Это —  все? Борьба окончена?

Илья знает нечто большее, чем мне рассказал? Федоров дожал его, тогда, вчера вечером, когда Поддубный чертыхался, глядя в мобильник?

Мне жарко, я чувствую, как краснеют щеки от приливающей к ним крови.

Так не должно быть.

— Готово, — Илья щелчком отправляет на середину стола документы, на которых стоит его размашистая подпись. Я вижу, как Алексей Николаевич хватает их узловатыми пальцами, а потом удовлетворенно кивает:

— Спасибо, Илья. Я рад, что ты выбрал правильную сторону.

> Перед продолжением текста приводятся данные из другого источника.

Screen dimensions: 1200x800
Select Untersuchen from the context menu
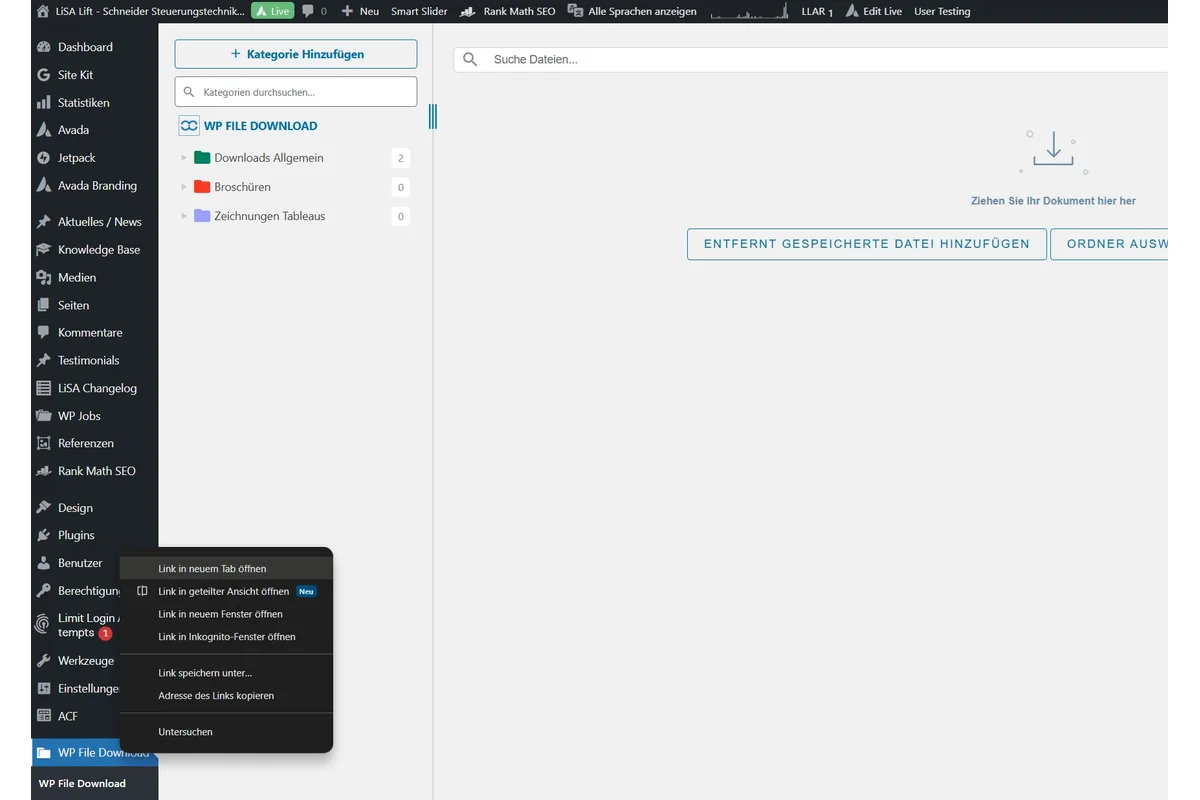pos(184,731)
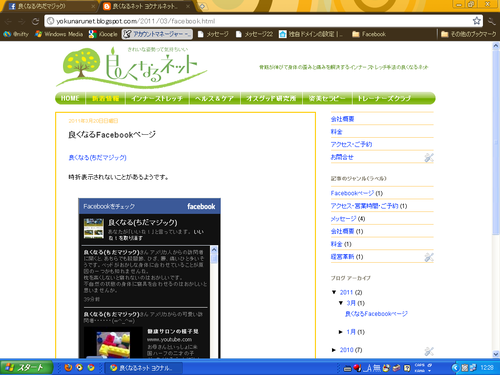The width and height of the screenshot is (500, 375).
Task: Open the Facebook bookmarks folder
Action: [x=369, y=34]
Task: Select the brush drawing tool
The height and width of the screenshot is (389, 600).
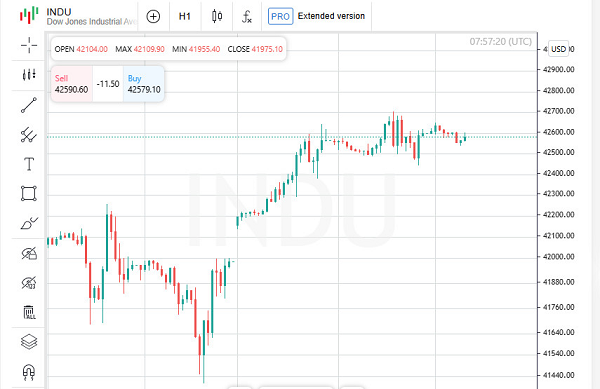Action: (29, 223)
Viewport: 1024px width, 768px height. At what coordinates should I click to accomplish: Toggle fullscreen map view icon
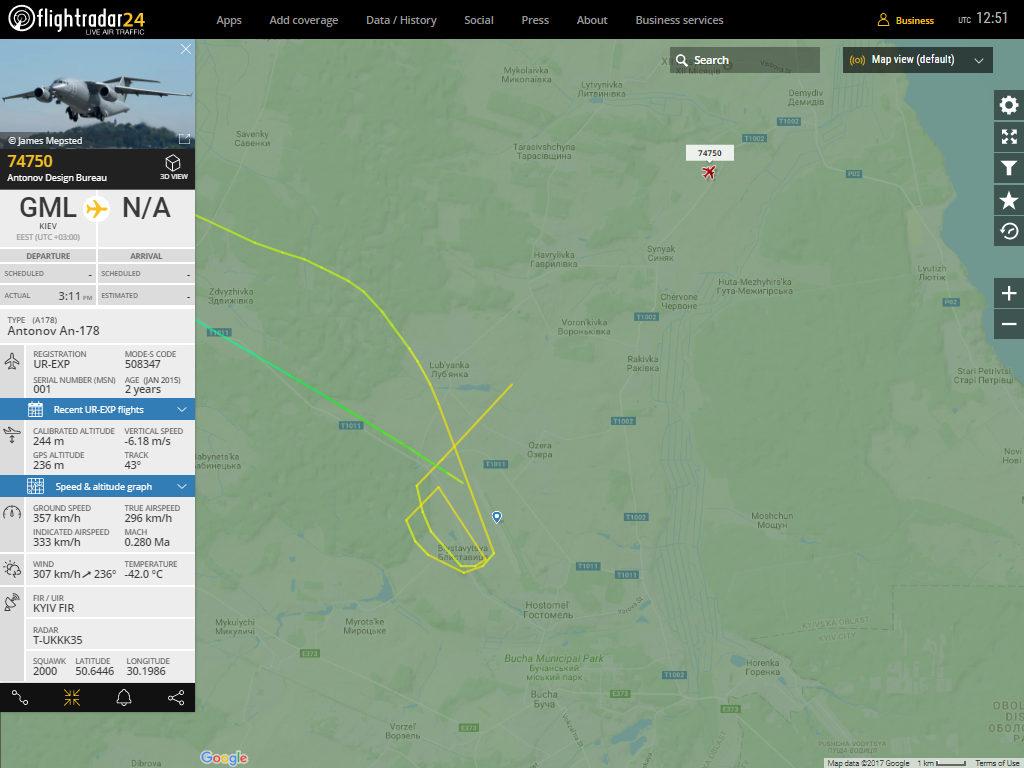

— И раз уж я выполнил свою часть обещания, — не прерываясь, продолжает Поддубный, точно не слыша комментарии Федорова, —  то теперь нет никакой другой причины держать под стражей Олега в связи с разбирательством по делу обрушения лестничных маршей в «Палладиуме».

«Вот оно», — мелькает в голове. Его казенные фразы режут слух, причем не только мне.

— Илья, если бы это зависело только от меня, — разводит руки по сторонам Федоров, явно недовольный словами моего мужчины. Я ловлю себя на том, что снова кусаю пальцы, не зная, как еще справиться с напряжением.